Need advice on trust issues. My husband struggles with addiction: alcohol & pills. Been sober for a little over a year this time and is doing great. We started the sobriety journey 5 years ago and he was sober for nearly 2 years. Then I started finding the hidden bottles & other things around the house and it eventually turned back into full blown drinking & drugging. My problem is that he has lied to me so many times in the past, that I still get those feelings that he is hiding things from me and I will start to look for stuff. In the past I would find things, but not lately. This does not rule my every day, just some times when I think I see signs. Some times I will just ask him to hear him say no, and I believe him but he says it’s the worst thing I can do. It’s so hard to let go of years of lies and mistrust. Time has made it easier & I know I have no control, it’s all on him. Thanks for any insight


#2

This used to rule me! I know that feeling. And I know what you mean about as things get better they start to fall away but it’s easy to be triggered - something seems off - a signal! And then once again we’re searching, awareness is heightened.

I have two ideas here: celebrating the wins and time.

  1. keep drawing attention to the wins (can be small - making the bed, taking out the trash - things that he didn’t used to do but now can again) so that they increasingly help shift your intuitive reactions to the situation.
  2. not a quick fix but know that over time, he’ll regain your trust - 1 action at a time

Don’t beat yourself up over not being as trusting as you might like. It will come as it’s earned back, and it takes a while for that to happen given the trust that was broken was done in such a painful way for you both.

Being open with your loved one about your own scars can help too. I remember one night I got very angry and emotional - completely out of proportion and it took me painfully explaining why it had come out that way for my loved one to understand the pain I had been through and give me allowances for overreacting today in a situation that didn’t warrant it - but we’ve come through insane times so we get to be a little irrational too. I think.


#3

It can be difficult to navigate the topic/idea of trust once it has been broken, however, for every mile walked into the woods we need to walk a mile back out. By saying this, I mean that although the trust may seem broken at the moment, by engaging with our loved ones in a positive and healthy way we can all work together to both rebuild trust, and simultaneously encourage them to make positive changes. It’s important to keep in mind that when our loved ones are in active addiction, their decision making can be impaired due to the impact of substances on how the brain functions. One thing to think about is one area that you know you can trust your loved one in, for example, even though my loved one is breaking my trust by breaking curfew, I know I can trust in them to make me laugh if I’m feeling down. If you can identify areas of trust that exist, you can work on areas of trust that need improvement.

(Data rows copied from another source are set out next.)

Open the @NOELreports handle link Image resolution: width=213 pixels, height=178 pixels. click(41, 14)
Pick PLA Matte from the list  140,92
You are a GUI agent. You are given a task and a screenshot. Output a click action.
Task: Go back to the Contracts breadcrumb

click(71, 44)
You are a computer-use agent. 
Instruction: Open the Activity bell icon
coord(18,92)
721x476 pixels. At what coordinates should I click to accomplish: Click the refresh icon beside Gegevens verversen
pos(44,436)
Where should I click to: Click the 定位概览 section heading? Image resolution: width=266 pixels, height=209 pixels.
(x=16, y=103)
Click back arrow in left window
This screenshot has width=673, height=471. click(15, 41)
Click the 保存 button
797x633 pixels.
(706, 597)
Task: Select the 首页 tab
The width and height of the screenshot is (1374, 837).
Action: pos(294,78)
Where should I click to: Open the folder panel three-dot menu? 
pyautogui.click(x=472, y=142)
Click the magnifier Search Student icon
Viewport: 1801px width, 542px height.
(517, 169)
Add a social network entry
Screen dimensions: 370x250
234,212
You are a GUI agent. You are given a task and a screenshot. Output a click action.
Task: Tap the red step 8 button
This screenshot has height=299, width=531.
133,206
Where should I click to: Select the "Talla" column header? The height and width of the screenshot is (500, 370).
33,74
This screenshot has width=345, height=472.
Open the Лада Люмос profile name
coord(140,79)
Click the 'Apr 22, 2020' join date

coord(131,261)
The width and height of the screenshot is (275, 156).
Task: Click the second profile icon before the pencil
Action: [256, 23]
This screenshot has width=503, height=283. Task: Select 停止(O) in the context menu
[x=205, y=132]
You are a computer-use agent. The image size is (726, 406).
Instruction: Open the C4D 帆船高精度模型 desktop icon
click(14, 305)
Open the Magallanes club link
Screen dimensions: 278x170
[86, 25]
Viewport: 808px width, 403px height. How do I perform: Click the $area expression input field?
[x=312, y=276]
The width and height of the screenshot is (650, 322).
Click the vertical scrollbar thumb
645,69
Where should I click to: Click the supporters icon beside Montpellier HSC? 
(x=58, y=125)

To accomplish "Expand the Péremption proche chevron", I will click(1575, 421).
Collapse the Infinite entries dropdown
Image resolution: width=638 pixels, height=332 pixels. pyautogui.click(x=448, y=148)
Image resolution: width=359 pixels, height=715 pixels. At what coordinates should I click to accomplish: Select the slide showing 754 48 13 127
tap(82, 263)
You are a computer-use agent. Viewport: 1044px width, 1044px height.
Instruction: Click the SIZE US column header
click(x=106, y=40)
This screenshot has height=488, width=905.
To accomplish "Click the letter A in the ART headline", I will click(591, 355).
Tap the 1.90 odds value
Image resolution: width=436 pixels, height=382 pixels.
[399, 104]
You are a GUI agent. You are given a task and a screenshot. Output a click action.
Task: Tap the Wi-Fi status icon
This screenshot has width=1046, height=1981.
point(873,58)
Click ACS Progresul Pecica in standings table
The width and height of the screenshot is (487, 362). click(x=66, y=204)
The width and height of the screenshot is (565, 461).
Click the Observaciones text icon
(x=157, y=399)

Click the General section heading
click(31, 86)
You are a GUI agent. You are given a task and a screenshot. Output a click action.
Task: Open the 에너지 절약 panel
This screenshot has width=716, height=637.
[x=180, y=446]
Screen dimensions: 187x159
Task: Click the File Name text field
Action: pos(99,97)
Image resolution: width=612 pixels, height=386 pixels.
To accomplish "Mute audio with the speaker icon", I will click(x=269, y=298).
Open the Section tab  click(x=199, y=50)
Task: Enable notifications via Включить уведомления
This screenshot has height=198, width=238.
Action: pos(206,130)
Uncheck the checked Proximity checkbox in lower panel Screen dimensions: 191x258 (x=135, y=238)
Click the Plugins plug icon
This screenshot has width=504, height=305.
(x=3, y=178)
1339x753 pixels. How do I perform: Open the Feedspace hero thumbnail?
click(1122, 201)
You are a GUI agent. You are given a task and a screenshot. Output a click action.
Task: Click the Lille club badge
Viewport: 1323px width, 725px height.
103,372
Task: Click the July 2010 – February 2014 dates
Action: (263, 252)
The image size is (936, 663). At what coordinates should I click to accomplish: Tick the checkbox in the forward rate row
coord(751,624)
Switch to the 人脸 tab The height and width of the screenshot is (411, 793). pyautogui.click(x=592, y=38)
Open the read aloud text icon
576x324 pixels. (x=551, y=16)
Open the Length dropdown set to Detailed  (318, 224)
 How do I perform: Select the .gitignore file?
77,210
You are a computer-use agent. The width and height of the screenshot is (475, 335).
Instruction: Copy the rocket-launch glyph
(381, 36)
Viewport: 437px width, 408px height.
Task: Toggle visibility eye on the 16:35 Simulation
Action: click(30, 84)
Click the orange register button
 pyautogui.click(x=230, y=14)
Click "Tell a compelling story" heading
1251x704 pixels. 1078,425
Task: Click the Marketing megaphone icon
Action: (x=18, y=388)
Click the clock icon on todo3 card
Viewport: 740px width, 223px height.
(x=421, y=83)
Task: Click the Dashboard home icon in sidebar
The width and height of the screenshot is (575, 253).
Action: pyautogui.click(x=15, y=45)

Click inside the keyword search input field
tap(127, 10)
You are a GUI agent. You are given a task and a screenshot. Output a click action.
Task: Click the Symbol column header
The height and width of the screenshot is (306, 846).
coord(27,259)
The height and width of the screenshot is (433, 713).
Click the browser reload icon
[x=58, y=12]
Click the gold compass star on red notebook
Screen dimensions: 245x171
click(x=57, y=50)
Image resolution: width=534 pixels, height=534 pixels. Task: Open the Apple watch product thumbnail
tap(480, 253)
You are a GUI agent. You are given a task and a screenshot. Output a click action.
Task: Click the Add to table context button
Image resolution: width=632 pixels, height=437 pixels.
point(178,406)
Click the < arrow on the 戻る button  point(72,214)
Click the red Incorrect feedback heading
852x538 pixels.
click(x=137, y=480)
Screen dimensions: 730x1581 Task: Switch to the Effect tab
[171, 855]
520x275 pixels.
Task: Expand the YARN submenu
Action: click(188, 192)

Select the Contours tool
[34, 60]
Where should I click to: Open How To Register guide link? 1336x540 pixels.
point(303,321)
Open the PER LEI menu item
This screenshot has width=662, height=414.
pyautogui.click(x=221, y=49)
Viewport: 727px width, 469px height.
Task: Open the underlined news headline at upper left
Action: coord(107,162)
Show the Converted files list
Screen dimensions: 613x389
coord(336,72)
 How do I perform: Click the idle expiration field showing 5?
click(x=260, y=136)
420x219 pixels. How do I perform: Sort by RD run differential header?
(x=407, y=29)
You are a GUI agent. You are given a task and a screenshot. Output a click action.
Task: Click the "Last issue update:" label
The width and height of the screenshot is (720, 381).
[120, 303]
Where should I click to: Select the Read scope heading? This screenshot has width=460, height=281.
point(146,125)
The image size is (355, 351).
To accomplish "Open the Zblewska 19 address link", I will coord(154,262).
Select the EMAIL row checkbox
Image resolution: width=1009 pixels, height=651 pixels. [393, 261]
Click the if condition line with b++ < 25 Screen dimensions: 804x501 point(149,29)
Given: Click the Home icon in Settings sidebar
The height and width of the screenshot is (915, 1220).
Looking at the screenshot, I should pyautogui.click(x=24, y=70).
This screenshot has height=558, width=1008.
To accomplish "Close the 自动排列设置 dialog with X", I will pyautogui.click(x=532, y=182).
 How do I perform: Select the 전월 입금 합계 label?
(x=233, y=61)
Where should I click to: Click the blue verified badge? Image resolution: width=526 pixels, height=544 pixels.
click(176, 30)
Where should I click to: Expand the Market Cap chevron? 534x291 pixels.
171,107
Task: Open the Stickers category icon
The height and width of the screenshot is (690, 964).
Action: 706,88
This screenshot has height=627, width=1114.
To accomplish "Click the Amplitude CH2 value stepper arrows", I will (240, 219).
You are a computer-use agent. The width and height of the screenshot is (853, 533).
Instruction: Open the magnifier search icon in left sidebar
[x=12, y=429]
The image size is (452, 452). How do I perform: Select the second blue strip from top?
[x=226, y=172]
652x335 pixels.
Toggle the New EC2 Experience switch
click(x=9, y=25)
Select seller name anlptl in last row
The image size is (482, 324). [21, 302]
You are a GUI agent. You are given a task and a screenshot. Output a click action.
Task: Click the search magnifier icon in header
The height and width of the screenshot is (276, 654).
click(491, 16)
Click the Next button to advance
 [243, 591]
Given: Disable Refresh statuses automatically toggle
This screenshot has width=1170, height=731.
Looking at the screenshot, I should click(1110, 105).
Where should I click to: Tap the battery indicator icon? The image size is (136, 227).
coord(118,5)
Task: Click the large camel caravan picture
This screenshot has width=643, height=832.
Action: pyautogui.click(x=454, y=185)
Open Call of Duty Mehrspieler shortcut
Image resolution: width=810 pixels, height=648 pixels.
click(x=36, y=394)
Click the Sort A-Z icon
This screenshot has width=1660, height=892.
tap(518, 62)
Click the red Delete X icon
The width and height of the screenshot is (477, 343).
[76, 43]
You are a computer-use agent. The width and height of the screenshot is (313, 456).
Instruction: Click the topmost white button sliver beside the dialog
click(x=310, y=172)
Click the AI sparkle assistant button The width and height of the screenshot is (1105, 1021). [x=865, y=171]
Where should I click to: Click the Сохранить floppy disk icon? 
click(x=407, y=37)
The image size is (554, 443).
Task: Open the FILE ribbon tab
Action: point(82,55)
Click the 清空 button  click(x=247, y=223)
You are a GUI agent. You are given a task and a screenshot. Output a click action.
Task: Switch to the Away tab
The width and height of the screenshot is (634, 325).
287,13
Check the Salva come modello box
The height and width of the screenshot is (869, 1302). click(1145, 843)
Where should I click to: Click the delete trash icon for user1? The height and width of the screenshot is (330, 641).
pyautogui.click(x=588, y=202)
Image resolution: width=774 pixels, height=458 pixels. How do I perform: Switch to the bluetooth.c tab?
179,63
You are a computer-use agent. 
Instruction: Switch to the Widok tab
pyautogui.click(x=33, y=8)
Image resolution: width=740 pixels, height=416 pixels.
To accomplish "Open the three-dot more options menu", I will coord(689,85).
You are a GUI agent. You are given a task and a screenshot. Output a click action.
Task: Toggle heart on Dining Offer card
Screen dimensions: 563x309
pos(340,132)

One tip that I have used in the past and have found very useful regarding asking and getting feedback that asking is “the worst thing” we could do:

  • Have a conversation with your loved one when you know they are sober and doing great, or are in a good state of mind to have open and honest communication. Let them know that you are very proud of them and are here to support them. Then state the realistic fact that you are going to have concerns in the future and may see red flags that could be concerning, and potentially indicate return to use. Ask your loved one how they would want to be approached about these concerns if they come up, and share how you imagine yourself approaching them. Work on finding a common ground that works for both of you.

Certainly you are not alone in your concerns regarding trusting your loved one struggling with substance use so I wonder, how have others navigated rebuilding trust?


#4

You give them a little rope and over time they surprise you! 3years into recovery I still get a tight feeling in my stomach when he stays later somewhere but now more often than not he surprises me by not going down the paths he’s been down before. It takes time but the old distrust is replaced with new admiration and reason to believe in change oh and love.